The Source: The Hill
July 15, 2019
The president of the United Mine Workers of America characterized the progressive Green New Deal’s goal of transitioning to renewable energy over 10 years as “almost impossible.”
The Green New Deal, introduced by Rep. Alexandria Ocasio-Cortez (D-N.Y.) and Sen. Ed Markey (D-Mass.) earlier this year, aims to cut greenhouse emissions in half by shifting to 100 percent renewable energy over the next decade. The proposal also calls for creating millions of “good, high-wage” jobs to achieve that goal.
“It’s almost impossible to transition in 10 years away from fossil fuels even if everybody was for it,” Cecil Roberts told Hill.TV on Monday. “It just can’t really be done but if you did do that, you’re going to have a massive, terrible economic problem on your hands.”
Roberts argued that over the past 10 to 15 years, the U.S. has been slowly transitioning from coal to natural gas, and that thousands of coal miners in Appalachia have been making the shift too.
“As coal miners have lost their jobs, thousands and thousands of other workers have been able to get employment in Appalachia doing the pipelines to these facilities and in some instances, drilling for natural gas and the new technology — the fracking and all that, that we have all kinds of debates about,” he told Hill.TV.

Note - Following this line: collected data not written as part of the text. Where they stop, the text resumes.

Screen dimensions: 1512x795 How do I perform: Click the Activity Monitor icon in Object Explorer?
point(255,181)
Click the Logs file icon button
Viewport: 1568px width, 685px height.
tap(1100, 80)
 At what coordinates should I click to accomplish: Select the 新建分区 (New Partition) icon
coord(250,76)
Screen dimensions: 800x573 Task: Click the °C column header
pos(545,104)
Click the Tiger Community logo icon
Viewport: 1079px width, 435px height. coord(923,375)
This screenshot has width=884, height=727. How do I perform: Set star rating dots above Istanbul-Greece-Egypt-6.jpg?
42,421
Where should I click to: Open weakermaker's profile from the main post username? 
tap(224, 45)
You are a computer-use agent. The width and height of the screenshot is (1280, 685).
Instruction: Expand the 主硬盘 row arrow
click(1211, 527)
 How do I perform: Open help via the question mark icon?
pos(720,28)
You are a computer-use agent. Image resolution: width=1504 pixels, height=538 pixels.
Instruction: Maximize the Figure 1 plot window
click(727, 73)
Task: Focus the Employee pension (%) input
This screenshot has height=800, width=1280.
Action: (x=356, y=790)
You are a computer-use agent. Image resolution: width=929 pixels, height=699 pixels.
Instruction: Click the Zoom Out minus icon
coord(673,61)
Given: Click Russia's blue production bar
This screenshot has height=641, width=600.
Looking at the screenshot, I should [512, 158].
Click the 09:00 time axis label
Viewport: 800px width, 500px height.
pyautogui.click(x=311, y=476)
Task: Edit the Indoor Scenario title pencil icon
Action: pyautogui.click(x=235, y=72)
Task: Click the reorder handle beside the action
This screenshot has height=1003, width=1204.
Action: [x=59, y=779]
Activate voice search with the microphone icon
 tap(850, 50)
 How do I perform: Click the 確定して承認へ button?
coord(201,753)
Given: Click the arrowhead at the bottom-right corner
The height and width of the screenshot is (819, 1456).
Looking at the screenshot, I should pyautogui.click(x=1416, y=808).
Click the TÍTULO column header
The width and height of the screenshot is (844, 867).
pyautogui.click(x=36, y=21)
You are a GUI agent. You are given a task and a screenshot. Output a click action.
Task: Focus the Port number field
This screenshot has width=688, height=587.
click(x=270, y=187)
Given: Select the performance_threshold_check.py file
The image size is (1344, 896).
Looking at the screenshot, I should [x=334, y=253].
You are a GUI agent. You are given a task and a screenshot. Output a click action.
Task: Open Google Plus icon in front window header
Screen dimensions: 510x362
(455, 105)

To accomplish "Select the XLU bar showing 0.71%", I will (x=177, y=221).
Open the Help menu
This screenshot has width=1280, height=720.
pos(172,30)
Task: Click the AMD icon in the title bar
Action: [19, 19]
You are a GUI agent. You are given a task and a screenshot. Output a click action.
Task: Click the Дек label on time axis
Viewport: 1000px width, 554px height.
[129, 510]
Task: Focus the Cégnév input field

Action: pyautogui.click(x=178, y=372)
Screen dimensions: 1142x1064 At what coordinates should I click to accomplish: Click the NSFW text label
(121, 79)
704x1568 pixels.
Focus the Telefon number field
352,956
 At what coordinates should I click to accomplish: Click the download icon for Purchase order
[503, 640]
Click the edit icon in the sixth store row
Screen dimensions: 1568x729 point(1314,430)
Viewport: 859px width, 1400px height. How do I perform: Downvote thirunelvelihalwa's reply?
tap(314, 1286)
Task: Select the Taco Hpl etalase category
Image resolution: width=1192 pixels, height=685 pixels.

“What we’re talking about with the Green New Deal is we’re going to eliminate that. So all of this new technology that’s been in place and all the work that’s been gathered because of that — we’re talking about eliminating that and starting down the road to completely renewables,” he added, while noting that climate change is a “worldwide threat.”
Last week, Ocasio-Cortez and Sen. Bernie Sanders (I-Vt.) among others, backed a resolutionto declare a climate change an emergency. The resolution would not enact any initiatives to combat climate change or lower emissions.
“This is a political crisis of inaction,” Ocasio-Cortez said. “It’s going to take political will, political courage in order for us to treat this issue with the urgency that the next generation needs.”
The Trump administration has rolled back a number of Obama-era climate initiatives and repeatedly cast doubt over whether climate change is real.
In a recent speech touting his administration’s environmental policies, Trump didn’t mention climate change.